[START Provided information]

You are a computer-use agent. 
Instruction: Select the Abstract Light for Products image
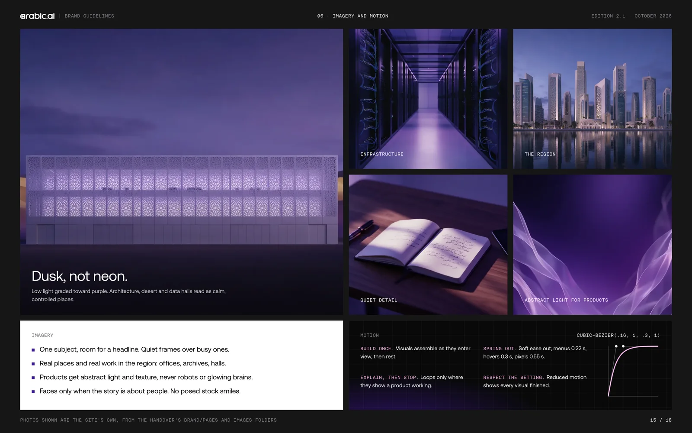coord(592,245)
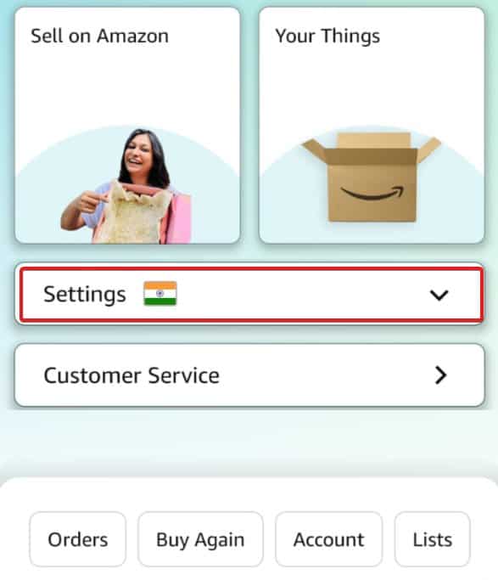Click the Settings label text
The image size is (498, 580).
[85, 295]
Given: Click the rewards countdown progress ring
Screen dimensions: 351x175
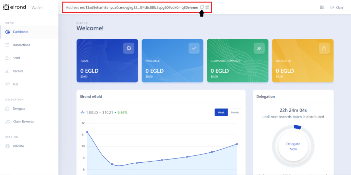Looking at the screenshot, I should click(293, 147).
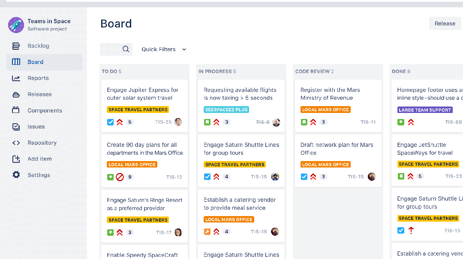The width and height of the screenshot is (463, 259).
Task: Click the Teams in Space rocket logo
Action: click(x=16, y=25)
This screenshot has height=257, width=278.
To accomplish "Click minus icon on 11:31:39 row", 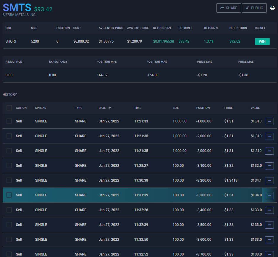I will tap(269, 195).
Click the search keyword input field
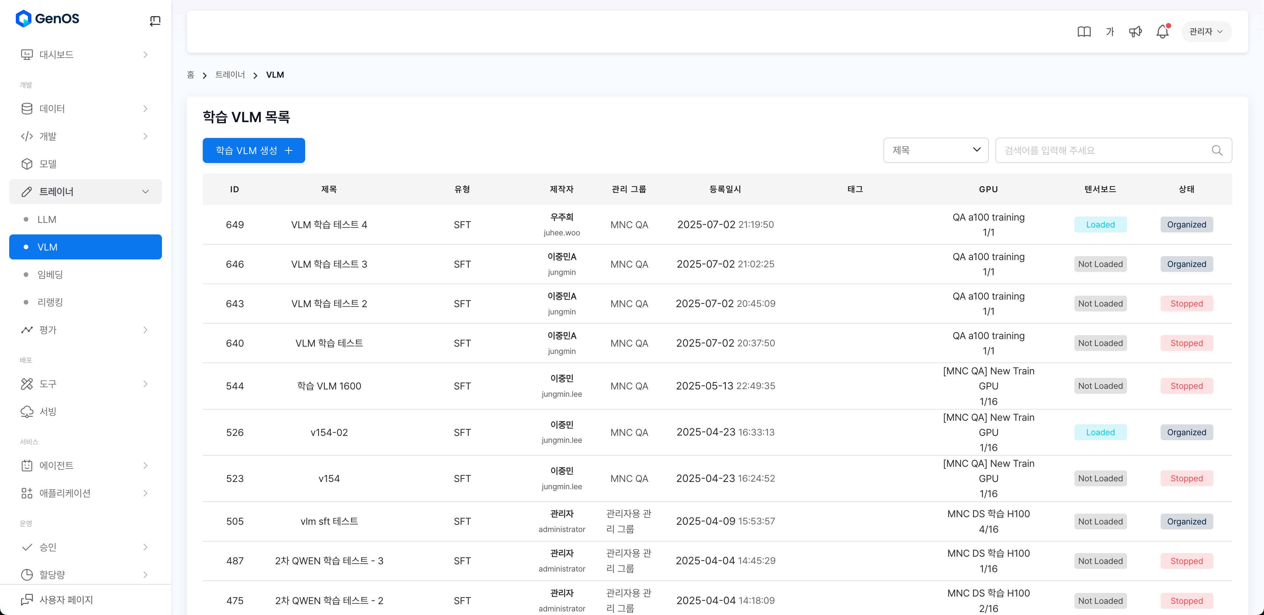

[END Provided information]
[START Provided information]

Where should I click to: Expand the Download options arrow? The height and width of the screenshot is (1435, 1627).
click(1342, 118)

[END Provided information]
[START Provided information]

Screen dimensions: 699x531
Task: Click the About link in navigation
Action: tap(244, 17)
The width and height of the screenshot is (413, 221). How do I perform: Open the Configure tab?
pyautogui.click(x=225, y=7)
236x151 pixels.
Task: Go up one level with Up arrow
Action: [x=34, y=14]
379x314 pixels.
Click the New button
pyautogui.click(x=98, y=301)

[END Provided information]

→ **Aim of the task**:
Please print the entries above, starting at the line that contains "You are a computer-use agent." and ending at the line that contains "Action: click(x=16, y=25)", with the pictures left out.

→ **Worked solution**:
You are a computer-use agent. 
Instruction: Select the Abstract Light for Products image
coord(592,245)
Click the Settings label text
The image size is (498, 580).
[85, 295]
Given: Click the rewards countdown progress ring
Screen dimensions: 351x175
Looking at the screenshot, I should click(293, 147).
The width and height of the screenshot is (463, 259).
Task: Click the Teams in Space rocket logo
Action: click(x=16, y=25)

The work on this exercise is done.